Saat dibagikan juga disaksikan oleh Arsad sebagai penggugat.
“Bahkan
luas tanah itu lebih besar Hj Jahri ketimbang adik-adiknya. Suaminya (Arsad)
tidak keberatan saat tanah itu dibagikan,” kata Yusran.
Namun
belakangan, penggugat meminta tambahan jatah. Bahkan ditengarai ingin mengusasi
semua lahan yang ditempati orangtuanya.
“Sampai-sampai
dia (Hj Jahari) mendorong suaminya untuk mengajukan gugatan ke Pengadilan.
Dalam gugatanya, kurang lebih 3.000 meter persegi.
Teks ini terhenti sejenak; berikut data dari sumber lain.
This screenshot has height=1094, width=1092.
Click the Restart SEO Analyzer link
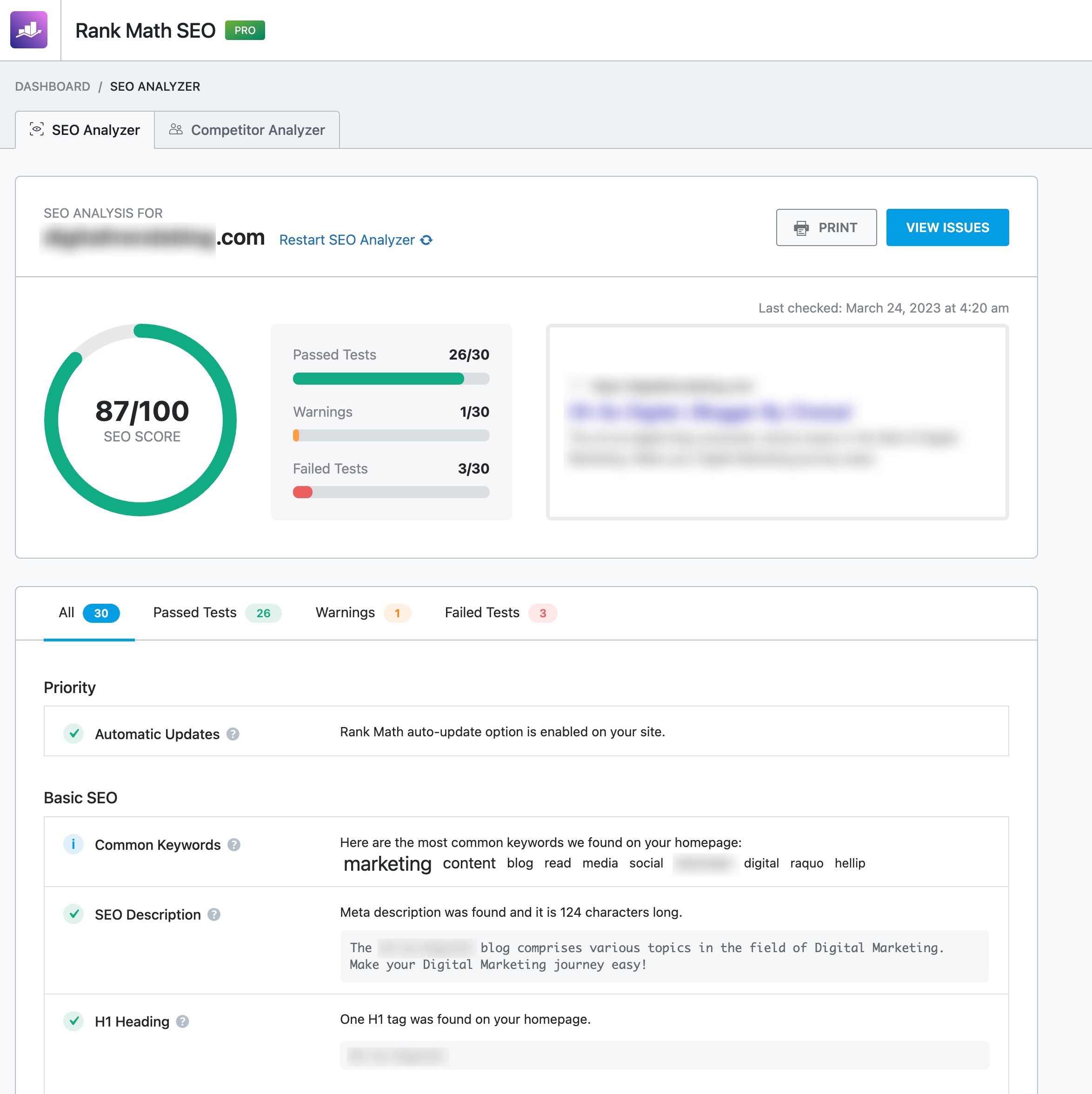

Kalau di kita, menurut SPPT
dan DHKP, hanya 1564 meter persegi,” tutur Yusran.
“Selain
tanah, penggugat juga menggugat materi berupa uang sebesar Rp 216 juta sebagai
ganti rugi usaha penggilingannya yang ditutup oleh tergugat selama sengketa,”
tambahnya.
Menurut
dia, pihak keluarga sudah kerap kali melakukan mediasi sebagai upaya damai.
Namun, penggugat tetap ngotot melanjutkan perkara ini sampai ke meja hijau.
“Upaya
damai sudah sering kami lakukan, baik di tingkat desa maupun di kantor camat.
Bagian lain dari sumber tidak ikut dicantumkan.